もしかしたら犯人は、リアルな人間どうしの殺し合いが見たいのかもしれない。
しかし、もし先ほどの推論通り犯人がこの5人の中にいるとしたら、安穏と殺し合い見物という訳にはいかないはずだ。いつ誰から襲われるか分からない状況なのだから。
考えられるのは、犯人は絶対的な武器を持っているといことだ。例えば私が柳刃包丁を握ったとしても、相手がピストルを持っていたとしたら、敵うはずがない。
ただし、本当にピストルを持っていたとしても絶対に安全とはいえない。なぜなら、1人の相手をしている間に、もし他に生きている者がいればだが、背後から襲われる可能性が高い。
それにこの箱は鉄製だ。弾丸が鉄を貫通できなければ、その弾が跳ねて自分に返ってくる可能性もある。ピストルが絶対的に優位な武器とはとても言えない。それではピストル以上の武器というのはあるのかと考えてみたが、私は何も思い浮かべることができなかった。

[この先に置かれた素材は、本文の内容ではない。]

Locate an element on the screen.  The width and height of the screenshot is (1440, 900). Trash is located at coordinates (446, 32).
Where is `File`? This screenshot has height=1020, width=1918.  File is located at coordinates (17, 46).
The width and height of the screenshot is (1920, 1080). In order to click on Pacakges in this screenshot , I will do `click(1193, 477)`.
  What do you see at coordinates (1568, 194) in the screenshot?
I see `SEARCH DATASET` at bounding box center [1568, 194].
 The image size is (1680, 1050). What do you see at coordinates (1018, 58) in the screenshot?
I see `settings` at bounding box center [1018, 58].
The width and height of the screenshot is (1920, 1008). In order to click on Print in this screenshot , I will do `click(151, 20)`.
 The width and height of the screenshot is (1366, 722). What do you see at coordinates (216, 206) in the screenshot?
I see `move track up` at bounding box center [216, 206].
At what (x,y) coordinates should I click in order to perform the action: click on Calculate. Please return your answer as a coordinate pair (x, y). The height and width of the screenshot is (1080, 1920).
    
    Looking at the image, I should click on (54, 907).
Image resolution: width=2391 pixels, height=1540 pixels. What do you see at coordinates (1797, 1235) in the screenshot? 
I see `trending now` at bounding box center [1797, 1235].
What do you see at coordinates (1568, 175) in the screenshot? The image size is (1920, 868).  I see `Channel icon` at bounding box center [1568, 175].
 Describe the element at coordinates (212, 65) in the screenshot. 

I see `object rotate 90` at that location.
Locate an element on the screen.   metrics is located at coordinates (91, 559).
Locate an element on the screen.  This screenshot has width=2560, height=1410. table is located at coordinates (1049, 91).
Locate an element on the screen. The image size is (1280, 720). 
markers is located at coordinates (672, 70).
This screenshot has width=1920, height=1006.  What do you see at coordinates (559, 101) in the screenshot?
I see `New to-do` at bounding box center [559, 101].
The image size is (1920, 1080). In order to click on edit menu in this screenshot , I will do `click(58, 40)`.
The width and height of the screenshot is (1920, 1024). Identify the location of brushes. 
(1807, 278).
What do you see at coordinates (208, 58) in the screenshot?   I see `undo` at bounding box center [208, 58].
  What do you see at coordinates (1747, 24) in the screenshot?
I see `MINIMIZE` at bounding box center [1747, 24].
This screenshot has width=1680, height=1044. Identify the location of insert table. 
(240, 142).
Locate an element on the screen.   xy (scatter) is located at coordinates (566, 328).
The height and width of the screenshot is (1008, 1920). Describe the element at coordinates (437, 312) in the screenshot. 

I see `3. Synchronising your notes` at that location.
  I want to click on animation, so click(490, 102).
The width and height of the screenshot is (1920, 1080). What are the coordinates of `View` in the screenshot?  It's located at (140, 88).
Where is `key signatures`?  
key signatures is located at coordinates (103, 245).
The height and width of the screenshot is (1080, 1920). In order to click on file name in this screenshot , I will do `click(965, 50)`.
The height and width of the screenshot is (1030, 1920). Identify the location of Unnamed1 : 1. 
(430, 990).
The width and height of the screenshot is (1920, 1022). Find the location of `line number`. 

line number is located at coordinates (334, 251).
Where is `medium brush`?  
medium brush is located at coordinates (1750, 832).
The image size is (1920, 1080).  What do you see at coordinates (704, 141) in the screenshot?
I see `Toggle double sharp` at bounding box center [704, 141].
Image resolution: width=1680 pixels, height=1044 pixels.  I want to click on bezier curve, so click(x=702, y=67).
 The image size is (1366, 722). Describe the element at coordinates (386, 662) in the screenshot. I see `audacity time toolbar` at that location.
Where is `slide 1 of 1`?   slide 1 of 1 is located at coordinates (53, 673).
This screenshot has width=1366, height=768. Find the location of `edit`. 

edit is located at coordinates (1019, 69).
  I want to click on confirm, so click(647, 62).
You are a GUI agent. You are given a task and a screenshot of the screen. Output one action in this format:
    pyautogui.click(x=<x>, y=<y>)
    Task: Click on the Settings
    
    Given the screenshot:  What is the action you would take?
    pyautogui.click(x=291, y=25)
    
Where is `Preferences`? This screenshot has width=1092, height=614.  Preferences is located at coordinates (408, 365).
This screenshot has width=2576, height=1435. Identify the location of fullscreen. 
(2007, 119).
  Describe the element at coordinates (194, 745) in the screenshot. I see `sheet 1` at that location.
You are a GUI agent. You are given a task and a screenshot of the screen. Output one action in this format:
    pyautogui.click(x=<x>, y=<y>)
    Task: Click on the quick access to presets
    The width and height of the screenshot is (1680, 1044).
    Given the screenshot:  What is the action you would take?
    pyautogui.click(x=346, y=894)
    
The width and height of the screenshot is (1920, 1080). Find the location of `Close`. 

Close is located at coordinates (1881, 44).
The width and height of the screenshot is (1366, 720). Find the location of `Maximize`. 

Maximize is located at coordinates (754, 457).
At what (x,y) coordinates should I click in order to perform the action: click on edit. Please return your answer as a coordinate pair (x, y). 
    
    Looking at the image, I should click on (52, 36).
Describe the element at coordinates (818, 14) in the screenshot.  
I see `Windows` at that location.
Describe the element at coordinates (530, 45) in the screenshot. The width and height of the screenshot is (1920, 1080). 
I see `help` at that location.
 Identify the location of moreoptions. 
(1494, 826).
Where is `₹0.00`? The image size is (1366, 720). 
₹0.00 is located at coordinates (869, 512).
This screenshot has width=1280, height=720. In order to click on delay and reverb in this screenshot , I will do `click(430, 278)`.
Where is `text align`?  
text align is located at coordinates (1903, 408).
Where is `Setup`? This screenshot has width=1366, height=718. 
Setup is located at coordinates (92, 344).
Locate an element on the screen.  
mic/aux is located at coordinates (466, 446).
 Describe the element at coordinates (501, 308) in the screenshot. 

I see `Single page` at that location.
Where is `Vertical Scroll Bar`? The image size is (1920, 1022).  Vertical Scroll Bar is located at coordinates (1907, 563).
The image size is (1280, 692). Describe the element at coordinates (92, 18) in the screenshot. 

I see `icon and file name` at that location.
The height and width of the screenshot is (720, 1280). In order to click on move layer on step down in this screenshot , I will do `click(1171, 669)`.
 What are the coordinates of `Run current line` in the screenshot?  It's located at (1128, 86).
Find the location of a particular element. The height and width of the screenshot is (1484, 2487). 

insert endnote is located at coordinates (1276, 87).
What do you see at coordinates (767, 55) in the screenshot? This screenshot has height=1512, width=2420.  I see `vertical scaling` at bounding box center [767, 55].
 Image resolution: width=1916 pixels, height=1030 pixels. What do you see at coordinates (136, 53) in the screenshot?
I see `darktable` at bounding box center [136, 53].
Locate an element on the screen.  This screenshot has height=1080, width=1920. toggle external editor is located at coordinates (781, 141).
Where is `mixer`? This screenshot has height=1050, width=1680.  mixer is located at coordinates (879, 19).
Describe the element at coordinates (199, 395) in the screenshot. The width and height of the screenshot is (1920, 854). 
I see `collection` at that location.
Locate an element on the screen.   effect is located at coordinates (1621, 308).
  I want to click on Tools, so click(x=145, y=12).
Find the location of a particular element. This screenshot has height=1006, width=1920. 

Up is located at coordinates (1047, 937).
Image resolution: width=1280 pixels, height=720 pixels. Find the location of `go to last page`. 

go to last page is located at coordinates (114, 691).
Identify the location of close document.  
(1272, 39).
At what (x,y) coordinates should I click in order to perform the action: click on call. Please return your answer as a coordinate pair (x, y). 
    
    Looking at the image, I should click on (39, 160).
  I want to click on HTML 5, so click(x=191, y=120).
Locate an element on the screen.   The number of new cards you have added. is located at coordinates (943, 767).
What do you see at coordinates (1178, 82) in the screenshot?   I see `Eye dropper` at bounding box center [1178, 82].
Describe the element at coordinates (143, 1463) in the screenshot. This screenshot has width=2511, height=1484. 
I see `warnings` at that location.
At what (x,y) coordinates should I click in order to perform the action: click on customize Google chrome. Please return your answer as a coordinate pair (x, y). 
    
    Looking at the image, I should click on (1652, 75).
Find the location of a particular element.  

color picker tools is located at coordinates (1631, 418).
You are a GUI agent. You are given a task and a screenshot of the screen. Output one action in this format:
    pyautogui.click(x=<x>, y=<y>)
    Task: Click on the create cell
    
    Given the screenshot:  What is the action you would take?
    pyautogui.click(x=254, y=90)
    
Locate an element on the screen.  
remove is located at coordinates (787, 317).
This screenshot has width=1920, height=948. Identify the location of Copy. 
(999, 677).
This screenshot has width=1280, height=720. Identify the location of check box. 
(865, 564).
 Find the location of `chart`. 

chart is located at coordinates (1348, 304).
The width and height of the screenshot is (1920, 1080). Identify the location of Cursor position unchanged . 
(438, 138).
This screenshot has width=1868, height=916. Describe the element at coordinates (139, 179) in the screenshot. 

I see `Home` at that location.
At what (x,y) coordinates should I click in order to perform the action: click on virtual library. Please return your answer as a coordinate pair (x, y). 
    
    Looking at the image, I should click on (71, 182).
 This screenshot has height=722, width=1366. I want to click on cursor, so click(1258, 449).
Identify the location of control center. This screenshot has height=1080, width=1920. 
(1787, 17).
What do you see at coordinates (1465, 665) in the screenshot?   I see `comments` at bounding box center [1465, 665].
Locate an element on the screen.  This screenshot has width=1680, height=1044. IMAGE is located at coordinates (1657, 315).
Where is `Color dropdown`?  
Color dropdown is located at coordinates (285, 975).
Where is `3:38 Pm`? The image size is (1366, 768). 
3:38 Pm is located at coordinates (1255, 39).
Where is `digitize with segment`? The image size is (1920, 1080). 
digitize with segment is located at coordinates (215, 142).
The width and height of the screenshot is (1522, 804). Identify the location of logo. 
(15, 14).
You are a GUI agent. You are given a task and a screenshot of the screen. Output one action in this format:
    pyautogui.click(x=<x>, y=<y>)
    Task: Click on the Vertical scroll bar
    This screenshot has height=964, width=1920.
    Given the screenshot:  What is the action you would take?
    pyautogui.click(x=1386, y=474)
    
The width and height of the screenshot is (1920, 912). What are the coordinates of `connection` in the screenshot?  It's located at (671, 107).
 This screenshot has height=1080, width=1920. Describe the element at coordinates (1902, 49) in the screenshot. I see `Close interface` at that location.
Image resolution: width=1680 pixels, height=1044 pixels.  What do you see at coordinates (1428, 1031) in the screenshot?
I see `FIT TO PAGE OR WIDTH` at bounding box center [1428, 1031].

私はその時、ある閃きを感じた。それは1人だけこの中に、ピストルを隠し持っていれば、かなりの確率で助かる可能性がある人物がいると。3人死ぬまで、比較的身の安全を保ちやすい人間。3人死んで、最後、1対1の戦いに持ち込み、その時ピストルを使えば済む人間。
それは老婆だ。確かに弱々しい老婆が最初に殺される可能性はある。しかし逆に言えば弱々しいからこそ、最後まで残していても大丈夫だと考えられる可能性が高い。つまり老婆は今まさにそうであるように、箱の隅でじっとして、メソメソしているうちに他の人間が仲間割れを起こし、そしてそのうち殺し合いを始め、最後に残った1人をピストルで撃てば無事生還できるのだ。
跳弾の問題はある。だがこれだけ兵器が発達した世の中だ。跳弾防止機能付き弾丸などというものも、あるかもしれない。
実際にその思惑通りに事態は進んでいる。最初に老婆は泣き出すことにより身の安全を確保した。その後言い争いが始まり、今にも殺し合いを始めそうなのは、中年と娘。そして青年の3人だ。そして間違いなくその勝者は私に向かってくるだろう。
ある意味老婆は、もうすでに優勝決定戦に進出することが確定している。
私は決めた。私も押し黙ろうと。この3人の言い争いに下手に口を挟んで、揉め事を誰かと起こし、せっかく手に入れられそうな、準決勝進出のチケットを手放すことはない。
まさしく「沈黙は金」だ。
それでも未だに不思議に思うのは、仮に老婆が犯人だとして、老婆が何を企んでこんな事をしたのかということだ。いろいろ考えてみたけれど、どうしても老婆の意図が分からない。老婆の狙いはいったい何だろう。
「何も分からない」
「なにもわからない」
「ナニモワカラナイ」
「ナ…ニ…ワカ……」
暗闇が私の脳まで浸食してきたようだった。